— START Text to read —
Five years ago my life took a pretty drastic turn. Still fresh off a divorce I was living alone in a house we couldn't sell waiting for it to go up for auction. My beautiful Tundra sat in the driveway waiting for repossession. I had lost my job. My husband. My pride. My sparkle. 

I found a small one-bedroom apartment in a neighborhood I loved and waved goodbye to the memories of that house, determined to start a new chapter. I found a new job back in radio and slowly started to rebuild the foundation of my crumbled life.

I'll never forget the day my dad drove up in that old Subaru. I was horrified. 

"All I need is a co-exist sticker and a golden retriever and I'll be set," I said with a salty sharpness on my tongue. How does a person go from a brand new, beautiful truck to a 1999 station wagon? How did I get here? But I had no other options. I couldn't afford a new car payment or the insurance to cover it. This old girl was going to have to do. 

It was a love/hate relationship from the start. As time went on that teal Outback became my home on wheels. We road tripped together and bonded, then she'd break down or get a flat tire and my irritation in her would grow once again. 

Funny thing was, that old car represented me in ways I never realized until now. She was pretty beat up, but she was so incredibly strong. Every time she took a hit she came back with more gusto than she had before. Just like me. 

Then the stickers started appearing. No, I never did get that co-exist sticker. But I did get one from every spot our travels took us. And soon the back window became a collage of memories. 

Then I got the dog. No, she wasn't a golden retriever. But my little chiweenie loved that Subaru with all her heart. Nose prints on every window, muddy paw prints on the seats. And I loved nothing more than seeing her ears flap in the wind as she lifted her nose and we sang along to Amos Lee's Windows are Rolled Down.
— END Text to read —
= Given problem 1 =
Can you condense the paragraph in the Subaru passage that begins "Five years ago my life" into a short bulleted list of its main facts?
The records have nothing to do with the Subaru passage.
— START Information given —
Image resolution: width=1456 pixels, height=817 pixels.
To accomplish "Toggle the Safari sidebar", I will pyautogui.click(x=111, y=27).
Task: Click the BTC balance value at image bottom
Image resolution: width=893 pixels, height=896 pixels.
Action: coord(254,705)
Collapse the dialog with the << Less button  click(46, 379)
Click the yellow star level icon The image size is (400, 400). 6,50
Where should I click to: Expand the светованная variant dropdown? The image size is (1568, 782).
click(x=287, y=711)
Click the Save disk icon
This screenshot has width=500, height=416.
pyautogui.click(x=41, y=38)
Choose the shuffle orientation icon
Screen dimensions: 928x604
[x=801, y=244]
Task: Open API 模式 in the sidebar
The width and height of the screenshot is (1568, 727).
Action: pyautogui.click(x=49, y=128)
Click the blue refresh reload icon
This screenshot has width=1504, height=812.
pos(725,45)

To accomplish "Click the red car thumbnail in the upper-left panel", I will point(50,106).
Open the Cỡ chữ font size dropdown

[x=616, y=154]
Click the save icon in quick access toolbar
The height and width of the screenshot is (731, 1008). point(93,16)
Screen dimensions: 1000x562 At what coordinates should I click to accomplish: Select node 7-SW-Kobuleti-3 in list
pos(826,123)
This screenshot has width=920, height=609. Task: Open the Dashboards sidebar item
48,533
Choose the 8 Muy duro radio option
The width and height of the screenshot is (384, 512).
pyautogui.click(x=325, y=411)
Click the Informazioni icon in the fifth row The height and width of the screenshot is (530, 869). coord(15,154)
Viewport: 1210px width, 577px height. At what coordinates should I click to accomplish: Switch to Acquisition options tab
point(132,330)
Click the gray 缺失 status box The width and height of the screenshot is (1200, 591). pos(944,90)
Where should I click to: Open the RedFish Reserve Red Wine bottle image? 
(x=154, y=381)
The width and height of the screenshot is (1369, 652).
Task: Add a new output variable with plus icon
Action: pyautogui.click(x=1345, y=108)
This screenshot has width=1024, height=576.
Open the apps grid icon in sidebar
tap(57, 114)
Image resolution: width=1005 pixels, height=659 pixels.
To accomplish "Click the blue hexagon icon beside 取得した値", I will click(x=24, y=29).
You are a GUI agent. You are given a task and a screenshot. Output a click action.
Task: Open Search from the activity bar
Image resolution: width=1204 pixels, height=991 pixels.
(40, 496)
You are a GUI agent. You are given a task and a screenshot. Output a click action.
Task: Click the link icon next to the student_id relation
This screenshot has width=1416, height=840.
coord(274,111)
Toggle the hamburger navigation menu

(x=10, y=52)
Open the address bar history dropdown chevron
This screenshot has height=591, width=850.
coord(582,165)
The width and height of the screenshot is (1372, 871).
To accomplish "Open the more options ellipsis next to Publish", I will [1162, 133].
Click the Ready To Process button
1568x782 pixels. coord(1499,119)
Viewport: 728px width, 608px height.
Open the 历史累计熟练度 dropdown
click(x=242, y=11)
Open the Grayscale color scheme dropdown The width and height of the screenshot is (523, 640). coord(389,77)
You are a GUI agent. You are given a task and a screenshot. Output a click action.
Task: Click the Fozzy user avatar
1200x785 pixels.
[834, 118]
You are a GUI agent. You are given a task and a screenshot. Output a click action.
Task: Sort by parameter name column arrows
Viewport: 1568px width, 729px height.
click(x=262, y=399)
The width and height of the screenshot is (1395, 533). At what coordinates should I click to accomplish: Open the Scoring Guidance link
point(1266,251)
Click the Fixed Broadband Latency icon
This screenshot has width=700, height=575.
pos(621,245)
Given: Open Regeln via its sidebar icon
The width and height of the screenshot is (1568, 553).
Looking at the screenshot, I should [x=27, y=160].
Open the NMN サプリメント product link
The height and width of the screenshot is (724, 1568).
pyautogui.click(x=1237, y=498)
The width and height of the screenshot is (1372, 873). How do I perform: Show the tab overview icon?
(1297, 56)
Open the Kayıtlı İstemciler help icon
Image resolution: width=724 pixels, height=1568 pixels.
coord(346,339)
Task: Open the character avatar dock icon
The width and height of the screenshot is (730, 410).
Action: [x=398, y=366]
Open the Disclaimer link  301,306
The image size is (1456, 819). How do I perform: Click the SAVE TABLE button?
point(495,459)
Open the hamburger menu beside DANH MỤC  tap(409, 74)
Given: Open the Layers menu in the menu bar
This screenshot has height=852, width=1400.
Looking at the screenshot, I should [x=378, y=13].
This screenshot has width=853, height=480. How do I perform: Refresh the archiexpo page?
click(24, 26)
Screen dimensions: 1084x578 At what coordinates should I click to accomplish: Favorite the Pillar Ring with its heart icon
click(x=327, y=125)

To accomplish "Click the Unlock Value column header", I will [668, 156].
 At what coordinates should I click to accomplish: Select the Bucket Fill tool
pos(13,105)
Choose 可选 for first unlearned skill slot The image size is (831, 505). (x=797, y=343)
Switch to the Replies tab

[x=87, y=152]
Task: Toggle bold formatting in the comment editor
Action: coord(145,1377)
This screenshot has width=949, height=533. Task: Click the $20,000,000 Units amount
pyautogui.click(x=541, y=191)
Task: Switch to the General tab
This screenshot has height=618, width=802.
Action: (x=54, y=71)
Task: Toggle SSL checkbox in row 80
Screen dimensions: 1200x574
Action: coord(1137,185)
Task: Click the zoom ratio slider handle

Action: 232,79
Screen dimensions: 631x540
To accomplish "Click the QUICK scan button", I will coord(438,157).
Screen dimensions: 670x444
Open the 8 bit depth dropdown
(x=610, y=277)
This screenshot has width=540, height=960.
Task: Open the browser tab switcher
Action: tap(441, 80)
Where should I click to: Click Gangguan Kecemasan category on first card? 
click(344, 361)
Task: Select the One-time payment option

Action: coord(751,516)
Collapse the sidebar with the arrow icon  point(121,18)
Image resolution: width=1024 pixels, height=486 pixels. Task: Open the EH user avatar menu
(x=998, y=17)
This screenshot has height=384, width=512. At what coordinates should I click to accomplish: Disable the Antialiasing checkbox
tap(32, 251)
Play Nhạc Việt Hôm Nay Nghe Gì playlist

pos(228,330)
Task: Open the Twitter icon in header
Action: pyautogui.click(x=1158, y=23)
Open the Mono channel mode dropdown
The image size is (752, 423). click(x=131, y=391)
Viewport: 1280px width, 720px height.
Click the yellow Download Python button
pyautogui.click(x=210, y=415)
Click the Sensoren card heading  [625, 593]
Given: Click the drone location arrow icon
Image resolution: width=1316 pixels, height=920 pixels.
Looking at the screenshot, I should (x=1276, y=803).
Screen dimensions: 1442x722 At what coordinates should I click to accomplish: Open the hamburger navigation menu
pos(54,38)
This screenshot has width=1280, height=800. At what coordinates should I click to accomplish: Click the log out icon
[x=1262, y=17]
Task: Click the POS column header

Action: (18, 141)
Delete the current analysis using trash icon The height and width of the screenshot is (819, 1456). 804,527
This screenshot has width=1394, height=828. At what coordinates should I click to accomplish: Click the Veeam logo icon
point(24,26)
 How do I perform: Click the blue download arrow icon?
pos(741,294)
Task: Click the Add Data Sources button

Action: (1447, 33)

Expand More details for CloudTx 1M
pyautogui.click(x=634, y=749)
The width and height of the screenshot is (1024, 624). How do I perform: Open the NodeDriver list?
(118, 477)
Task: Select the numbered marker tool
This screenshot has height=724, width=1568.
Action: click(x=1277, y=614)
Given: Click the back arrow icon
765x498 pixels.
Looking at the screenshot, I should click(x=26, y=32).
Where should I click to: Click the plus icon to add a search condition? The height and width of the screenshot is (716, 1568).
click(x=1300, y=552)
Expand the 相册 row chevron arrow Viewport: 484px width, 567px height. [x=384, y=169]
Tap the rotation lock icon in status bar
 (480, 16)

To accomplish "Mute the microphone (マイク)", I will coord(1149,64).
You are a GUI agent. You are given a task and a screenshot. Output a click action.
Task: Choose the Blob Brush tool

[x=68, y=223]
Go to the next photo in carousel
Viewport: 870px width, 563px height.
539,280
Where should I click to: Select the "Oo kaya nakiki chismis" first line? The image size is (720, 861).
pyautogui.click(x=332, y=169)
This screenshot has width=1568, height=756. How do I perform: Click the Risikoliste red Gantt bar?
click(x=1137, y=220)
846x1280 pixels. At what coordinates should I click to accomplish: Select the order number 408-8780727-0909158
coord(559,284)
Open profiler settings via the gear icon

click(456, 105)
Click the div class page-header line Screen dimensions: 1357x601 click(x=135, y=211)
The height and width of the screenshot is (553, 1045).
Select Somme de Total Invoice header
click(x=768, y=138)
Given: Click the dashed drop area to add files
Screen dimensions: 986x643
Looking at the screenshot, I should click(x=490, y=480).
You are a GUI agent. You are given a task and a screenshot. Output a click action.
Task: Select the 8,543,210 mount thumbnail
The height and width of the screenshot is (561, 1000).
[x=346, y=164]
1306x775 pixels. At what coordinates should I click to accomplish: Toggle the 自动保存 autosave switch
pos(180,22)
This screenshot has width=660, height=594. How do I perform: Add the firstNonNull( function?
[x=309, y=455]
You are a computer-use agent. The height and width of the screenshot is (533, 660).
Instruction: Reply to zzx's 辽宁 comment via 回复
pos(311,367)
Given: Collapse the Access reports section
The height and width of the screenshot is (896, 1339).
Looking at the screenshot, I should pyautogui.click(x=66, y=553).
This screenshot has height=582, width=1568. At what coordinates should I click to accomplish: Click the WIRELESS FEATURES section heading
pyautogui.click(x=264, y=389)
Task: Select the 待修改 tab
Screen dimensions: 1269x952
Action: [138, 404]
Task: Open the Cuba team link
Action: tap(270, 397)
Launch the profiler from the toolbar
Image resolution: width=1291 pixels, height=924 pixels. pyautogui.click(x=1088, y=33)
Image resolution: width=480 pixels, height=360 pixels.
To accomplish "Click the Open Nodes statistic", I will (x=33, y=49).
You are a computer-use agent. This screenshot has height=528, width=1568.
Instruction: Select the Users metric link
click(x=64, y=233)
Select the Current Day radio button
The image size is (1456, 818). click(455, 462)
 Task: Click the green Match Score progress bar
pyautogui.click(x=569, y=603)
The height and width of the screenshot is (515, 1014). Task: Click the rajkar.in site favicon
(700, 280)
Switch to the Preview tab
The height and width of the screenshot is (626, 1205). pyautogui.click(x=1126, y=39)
— END Information given —
= Given problem 2 =
Would you print, word for word, the lines of the records starting with the one containing "The height and width of the screenshot is (553, 1045)." and going on through the one containing "Looking at the screenshot, I should click(x=490, y=480)."?

= Expected output 1 =
- Five years ago, the writer's life changed drastically.
- Recently divorced, the writer lived alone in a house that couldn't be sold and was waiting for it to go to auction.
- The writer's Tundra sat in the driveway awaiting repossession.
- The writer had lost a job, a husband, pride, and sparkle.

= Expected output 2 =
The height and width of the screenshot is (553, 1045).
Select Somme de Total Invoice header
click(x=768, y=138)
Given: Click the dashed drop area to add files
Screen dimensions: 986x643
Looking at the screenshot, I should click(x=490, y=480).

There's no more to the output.